In Twice As Good, from Brooklyn-based filmmaker Kristian King, a high school over-achiever is in a nerve-racking dilemma: It’s College Decision Day, expectations are high, and she’s harboring a weighty secret that could disappoint the family, friends, and teachers who believe in her. (And we mean really believe in her: one teacher regularly bakes her pastries.)
Ann Pearson is the over-achiever in question, a valedictorian whose every moment of every day seems marked by a push for perfection. We see papers stamped with A++ and rows of shining trophies. The film’s first spoken words are, in fact, “Perfect as always,” said by Ann’s mom, a lawyer, as her daughter dishes up a flawless omelet for breakfast.

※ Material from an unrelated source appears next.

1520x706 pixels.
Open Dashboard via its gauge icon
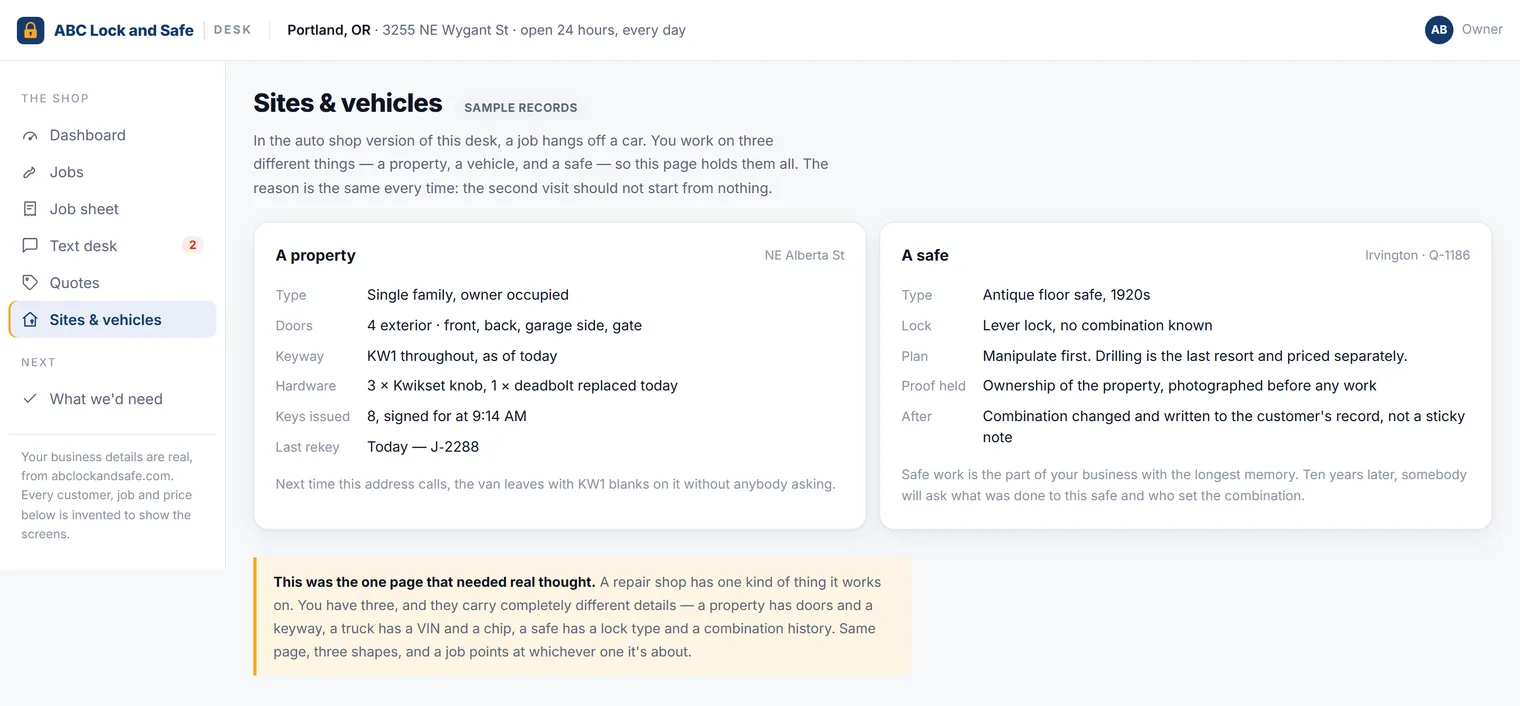coord(30,135)

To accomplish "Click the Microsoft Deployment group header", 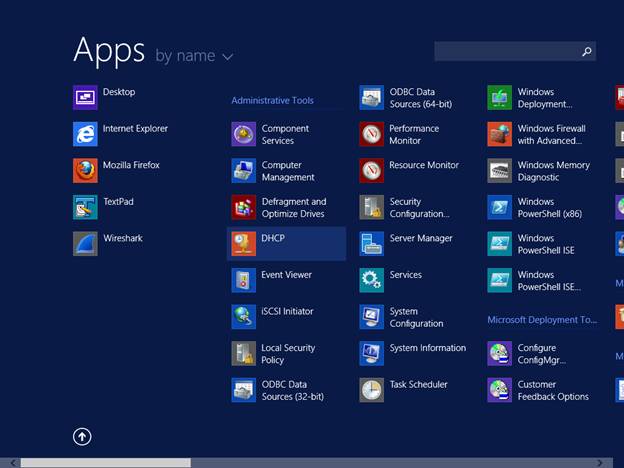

The pressure Ann feels to never show a crack – even though she knows one is coming – generates suspense in a story that its creator says shows a different side of Black life in America.
“I’ve always been interested in Black stories that explore beyond the stereotypes,” King says. “I grew up in the suburbs amongst high achievers and with a mom who values education. But there’s another side to it, which is that it can be hard to figure out what you want and what you want to do.”
Twice As Good is a mirror of King’s own story: She was on the “med school path” studying biology at Duke before discovering her love of film, which put her in her own dilemma – how to tell her parents she no longer wanted to be a doctor. She channeled that experience into the character of Ann. “I wanted to see that portrayed in a Black character,” King says. “I wanted to see someone who is a perfectionist, and had everything right, and really was driven and focused and yet was carrying this huge secret inside of her.”
King expertly captures that pressure, aided by a star turn by Sojourner Brown as Ann, and delivers a film deeply relatable to its creator and ultimately moving to those who see it.